1. Develop a Signature Piece. This is the piece you’re going to be known for—sort of like your calling card. It could be fabulous shoes, earrings, blazer, dresses, etc. Focus your shopping dollars on these pieces. My signature piece is crazy necklaces, which I find at thrift stores and stores like Forever 21.

2.  Use the Cost per Wear When Shopping. Frequent TBF readers know this is something I’ve been preaching for years. Value is the key when building a great closet and The Budget Fashionista’s cost per wear formula can help you get the most bang for your buck. The cost per wear is the price of an item/divided by the number of times you think you’ll wear it. So if an item costs $100, and you wear it ten times, the cost per wear is $10. The more you wear an item, the cheaper it becomes. This tip is especially important as it forces you to focus on the utility of an item, ie the usefulness of an item to you, rather than just the price. Paying $5 for something you never where is $5 wasted.

3. Limit Trips to the Dry Cleaners. This is a real money zapper, even for yours truly, until I learned, and this may come as a shock, that you’re only suppose to dry clean your suits two to three times per year and even less for items like coats. So how do you keep it fresh in the meantime? Spritz it with a bit of fabric freshener like Febreze.

4. Learn to Sew. Okay, I don’t mean learn how to create amazing pieces ala ‘Project Runway’, but learning how to hem your own pants, fix slight holes, and other minor alterations will not only save you money, but also save your garments.

5. Follow the 70/30 Rule. 70 percent of your closet should be classic pieces that never go out of style, a great white shirt from Old Navy or even a nice black suit that you can wear over and over again. The other 30 percent should be fun trendy items like a plaid skirt, funky bomber jacket, or a cool fedora.

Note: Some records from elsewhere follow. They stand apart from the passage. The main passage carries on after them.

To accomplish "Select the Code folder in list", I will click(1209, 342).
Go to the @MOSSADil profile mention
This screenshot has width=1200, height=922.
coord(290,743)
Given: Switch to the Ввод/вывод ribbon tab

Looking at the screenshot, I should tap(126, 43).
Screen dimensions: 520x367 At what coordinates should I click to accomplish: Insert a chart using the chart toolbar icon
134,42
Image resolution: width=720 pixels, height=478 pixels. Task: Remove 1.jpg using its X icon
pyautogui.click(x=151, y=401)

6. Create a Shoppers Savings Account. I have a special, interest bearing savings account, that I put my shopping dollars in. I ONLY purchase items with the money in this account and it can go all the way to zero, which is fine, cause it is not connected to my REAL checking account (the one I pay bills from)

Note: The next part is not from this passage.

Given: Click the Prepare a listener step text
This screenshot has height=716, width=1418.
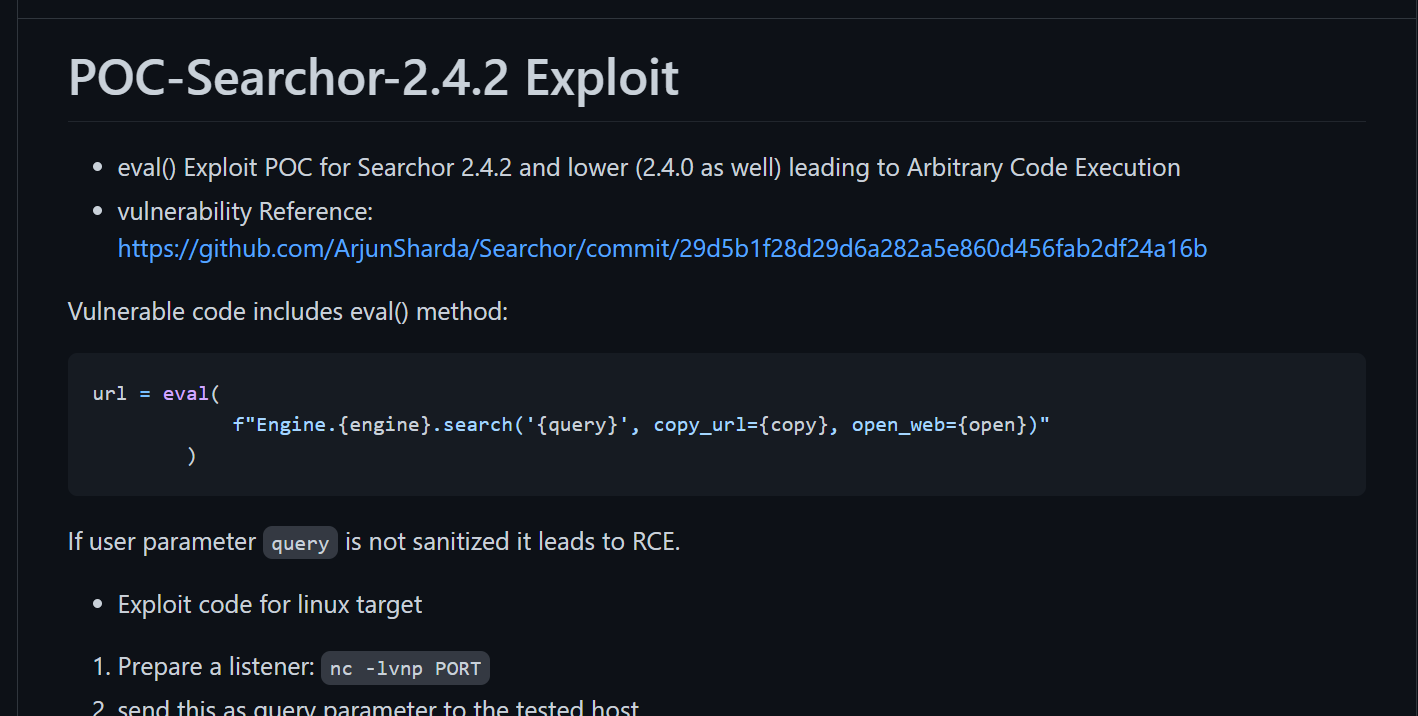Looking at the screenshot, I should 216,667.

7. Swap Parties. My Friends and I have swap parties where we bring our used, but still stylish items and swap them for “new” items (which are our friends old slightly used items). It’s a great way to have fun AND get new items in your closet for free.

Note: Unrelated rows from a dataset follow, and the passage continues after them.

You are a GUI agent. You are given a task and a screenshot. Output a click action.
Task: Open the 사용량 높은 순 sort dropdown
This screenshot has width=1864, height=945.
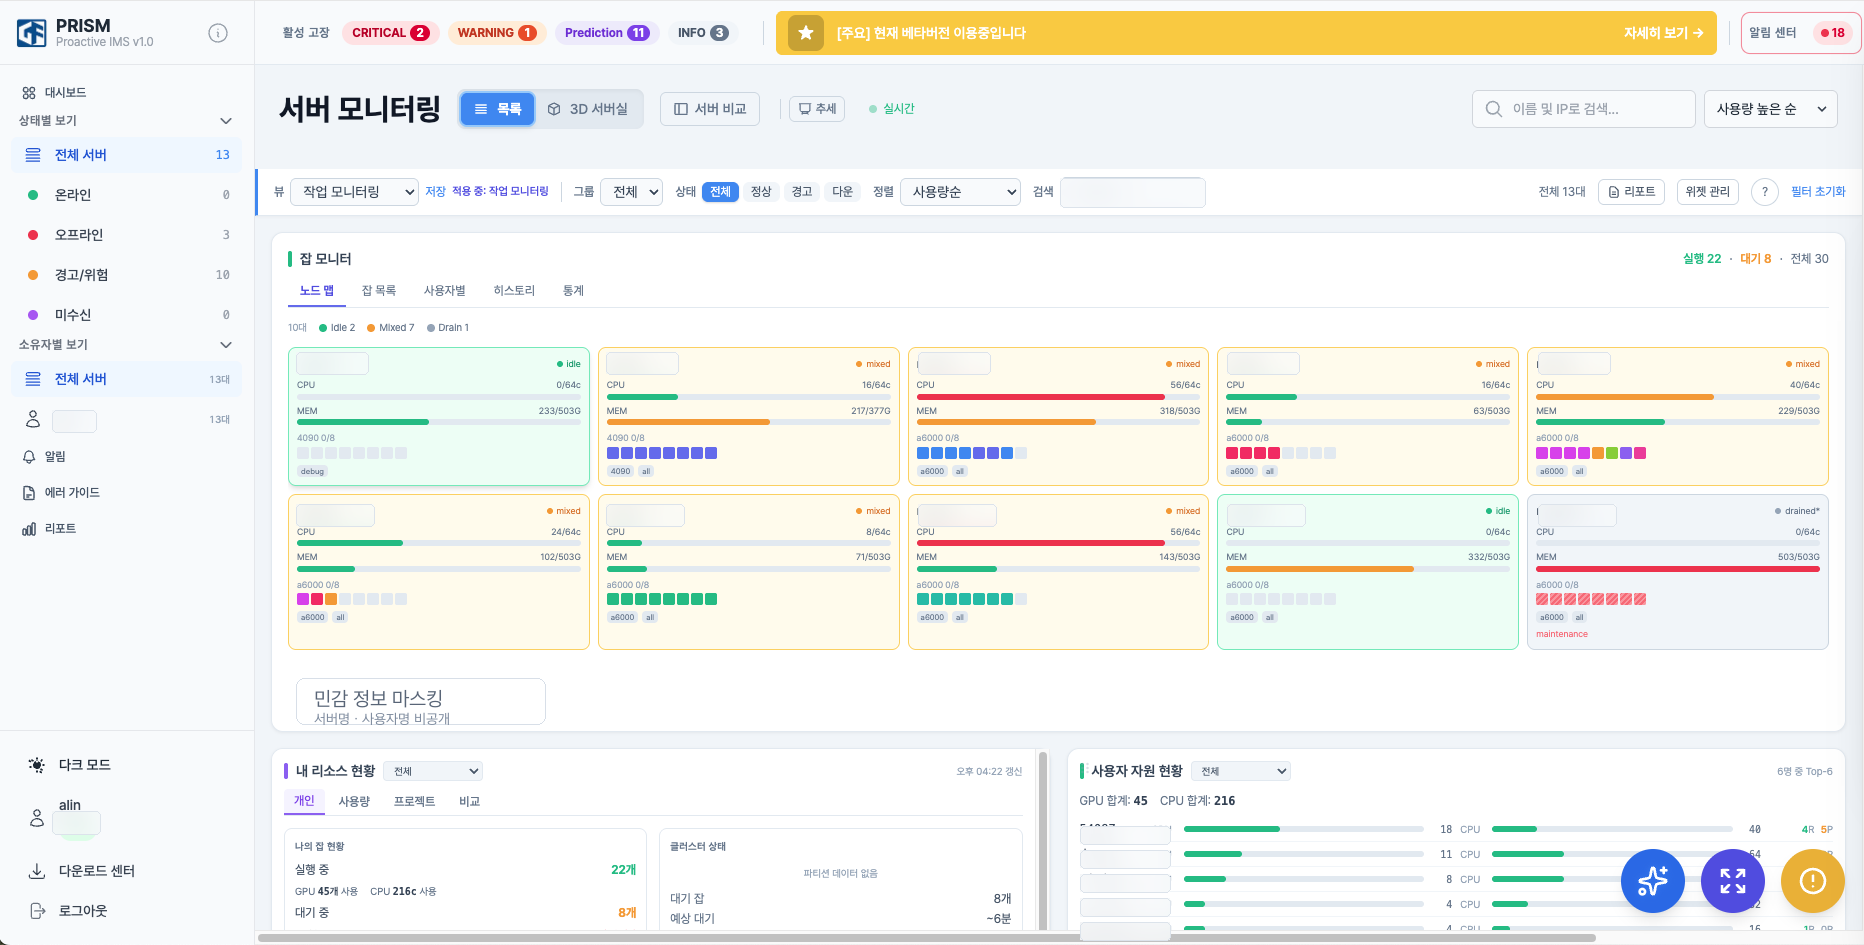(1770, 109)
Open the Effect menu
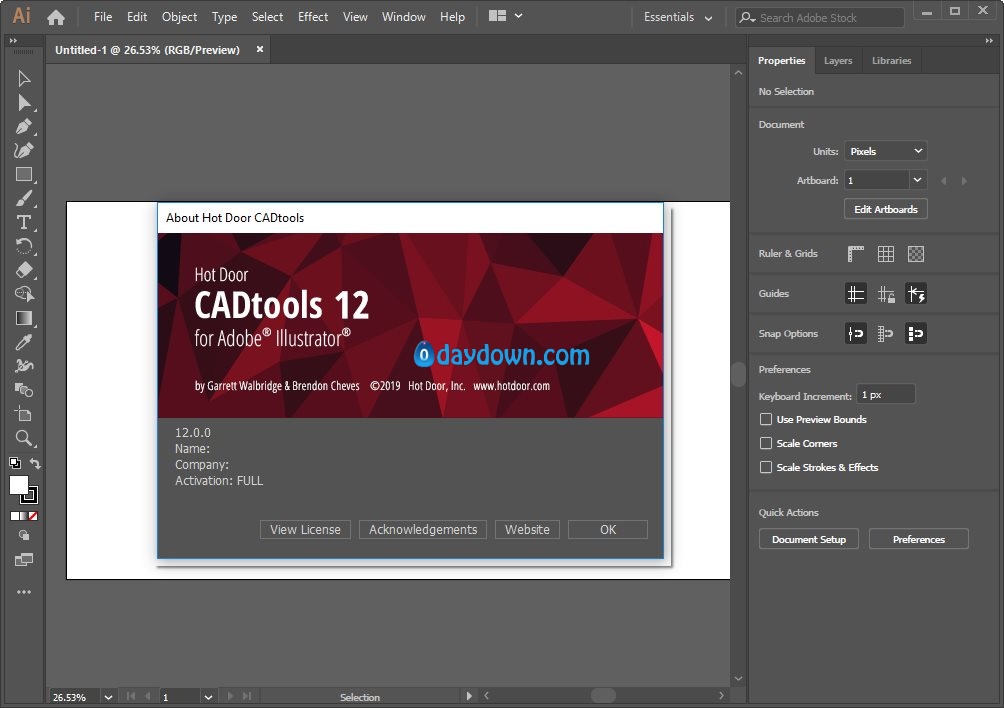The height and width of the screenshot is (708, 1004). (313, 17)
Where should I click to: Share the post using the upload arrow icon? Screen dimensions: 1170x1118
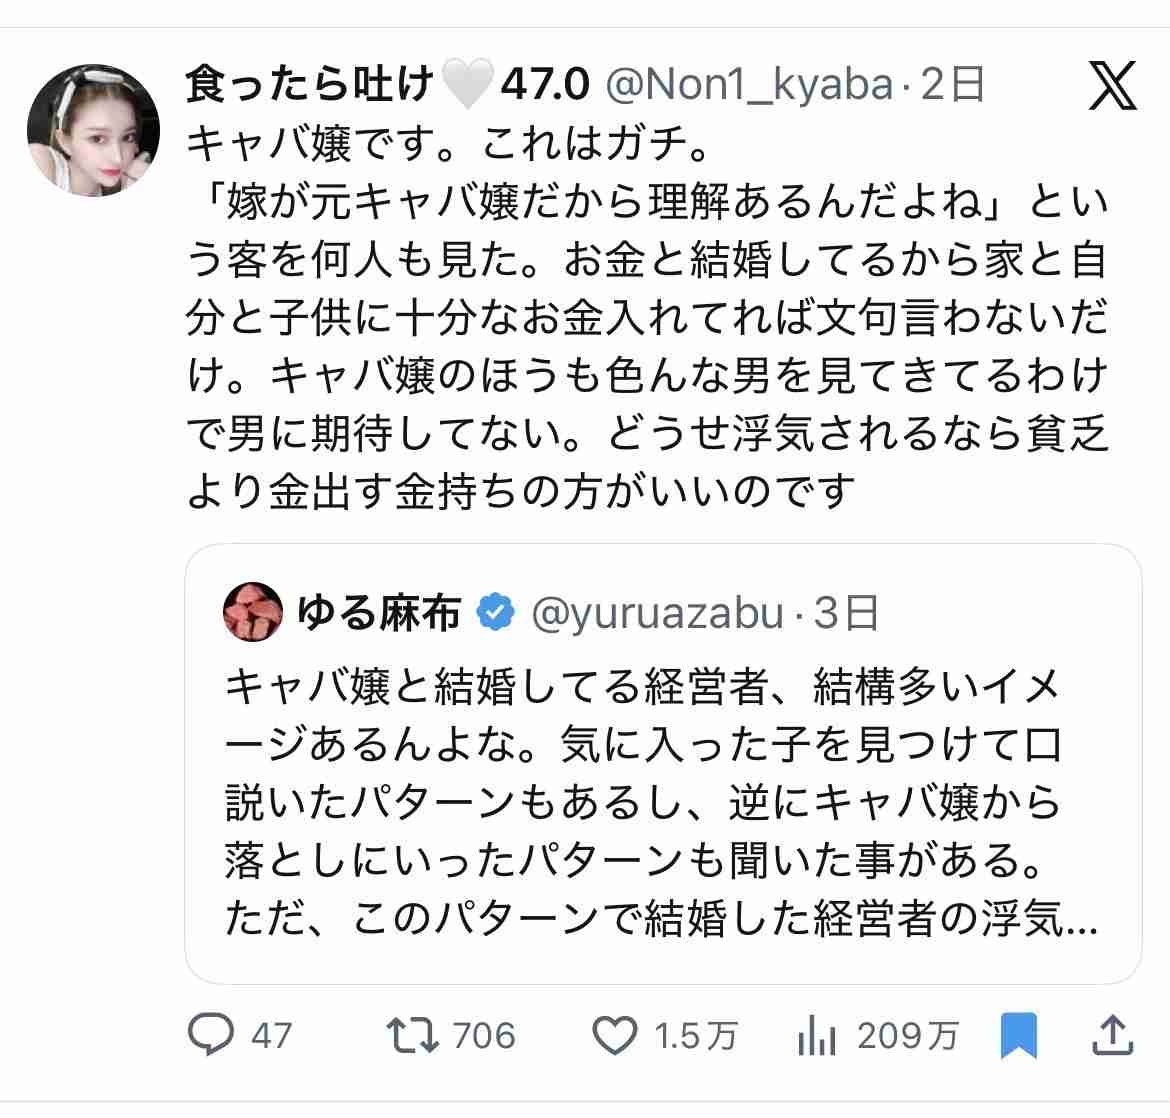pyautogui.click(x=1115, y=1034)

8. Use Giftcards. I use this tip especially during the holiday season. I put my entire Christmas budget on a visa giftcard from my bank and once the money is gone, I’m finished shopping. Also works well for back to school.

P.S. The segment isn’t confirmed, but once it is, I will let you all know when it will air.

P.S.S Please note these tips are copyrighted (we’ve noticed a lot of folks who never cared about budget shopping before all of a sudden trying to be “frugal” experts and using my tips. Not cool.)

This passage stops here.